Oh I'm not saying that the gameplay will suck because of the boys in blue, just that a less opinion polarising chapter would have made better sales sense as there will always be some people who assosiate Ultramarines with being the poserish poster boys of 40k.

I dislike them as most of there fluff boils down to 'we did something stupid, but we won anyway cause we're awesome', and that does not make me think 'Wow, these guys ARE awesome, I must play them!'. Pretty much every other Space Marine chapter has better fluff then them in my opinion.


----------



## Baron Spikey (Mar 26, 2008)

GrizBe said:


> Oh I'm not saying that the gameplay will suck because of the boys in blue, just that a less opinion polarising chapter would have made better sales sense as there will always be some people who assosiate Ultramarines with being the poserish poster boys of 40k.
> 
> I dislike them as most of there fluff boils down to 'we did something stupid, but we won anyway cause we're awesome', and that does not make me think 'Wow, these guys ARE awesome, I must play them!'. Pretty much every other Space Marine chapter has better fluff then them in my opinion.

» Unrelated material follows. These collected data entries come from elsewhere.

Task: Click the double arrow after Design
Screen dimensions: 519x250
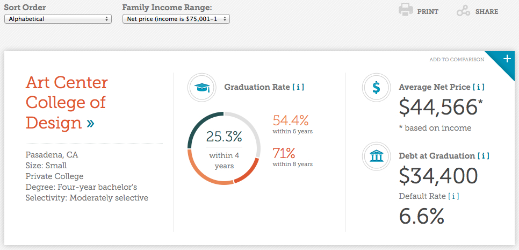Action: point(90,124)
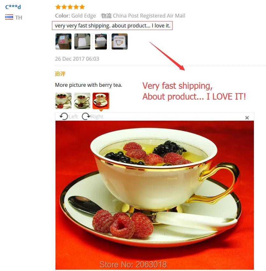266x271 pixels.
Task: View the second berry tea thumbnail
Action: point(82,101)
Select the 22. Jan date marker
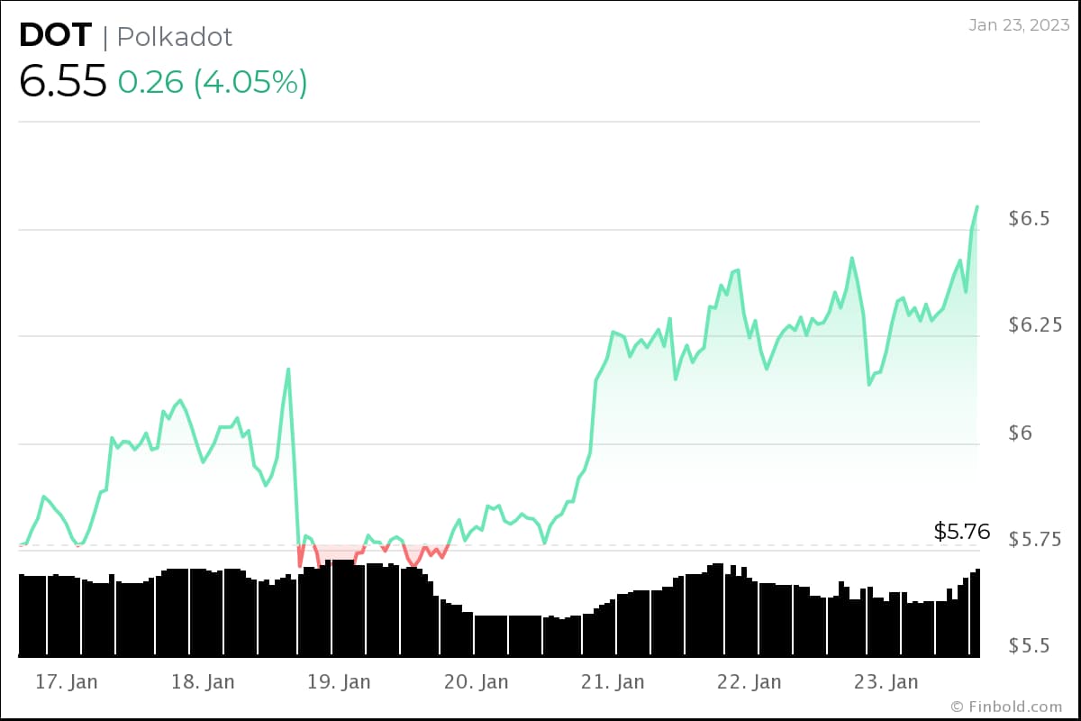 click(x=749, y=682)
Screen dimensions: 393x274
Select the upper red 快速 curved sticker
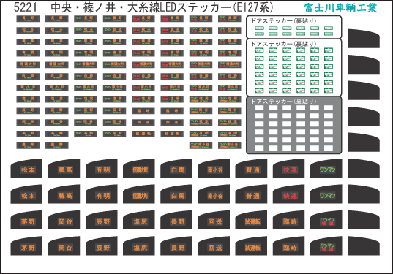coord(289,168)
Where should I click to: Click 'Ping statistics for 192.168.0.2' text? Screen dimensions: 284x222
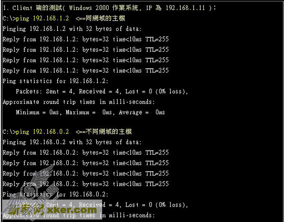pyautogui.click(x=55, y=195)
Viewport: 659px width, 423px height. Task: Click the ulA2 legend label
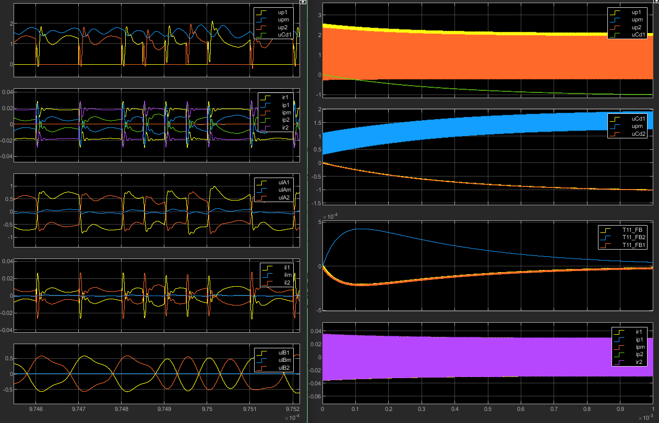coord(284,198)
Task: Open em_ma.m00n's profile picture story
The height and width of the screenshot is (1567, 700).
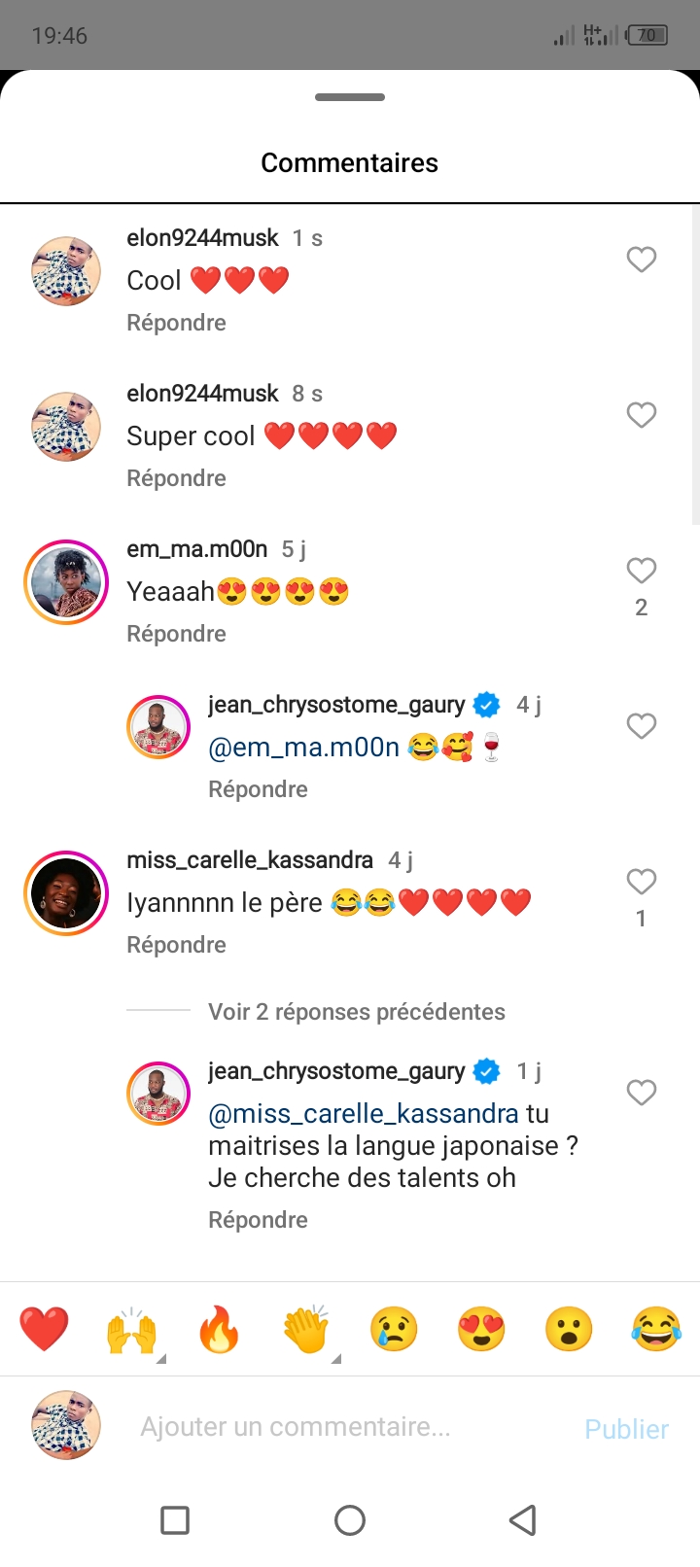Action: 66,582
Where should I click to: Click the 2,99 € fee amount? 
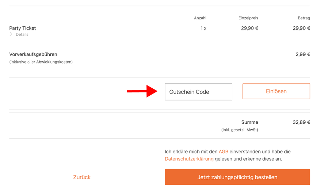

But it's not like they ever win easily is it- I really can't think of a time they did something stupid but still won...


----------



## Doelago (Nov 29, 2009)

Baron Spikey said:


> But it's not like they ever win easily is it- I really can't think of a time they did something stupid but still won...


I totally agree Spikey! 

Lately I have gotten new respect for the Ultramarines, and I am actually quite glad that we will be seeing them in the game. 

To anyone interested, this months Xbox 360 Offical Magazine (UK) had ca. 6 or 7 pages of pure Space Marine, and it is well worth checking out, but be fast, it is going to fly of the shelves soon!


----------



## Turkeyspit (Jun 11, 2010)

GrizBe said:


> Oh I'm not saying that the gameplay will suck because of the boys in blue, just that a less opinion polarising chapter would have made better sales sense as there will always be some people who assosiate Ultramarines with being the poserish poster boys of 40k.
> 
> I dislike them as most of there fluff boils down to 'we did something stupid, but we won anyway cause we're awesome', and that does not make me think 'Wow, these guys ARE awesome, I must play them!'. Pretty much every other Space Marine chapter has better fluff then them in my opinion.


Say you wanted to do a biopic about Special Forces in the military. Who would you use as subject matter?

Would you use the 68th Special Forces Brigade (Bulgaria) or the Shree Bhairavnath Battalion of Nepal? Or would you instead focus on the U.K.'s SAS, or the U.S OSS/Green Berets instead?

The title of the game is *Space Marine*. Think of it as "Introduction to the Adeptus Astartes for Dummies".

Who else _could_ they use, but the Ultramarines?

The Blood Angels? White Scars? Space Wolves? Salamanders? Sure, all First Founding chapters.

But how could you _not_ use the Chapter that has not only sired the most Second+ Founding chapters of Space Marines, but whose Primarch wrote the 'rulebook' as it were, of the post-heresy Imperial Armed Forces.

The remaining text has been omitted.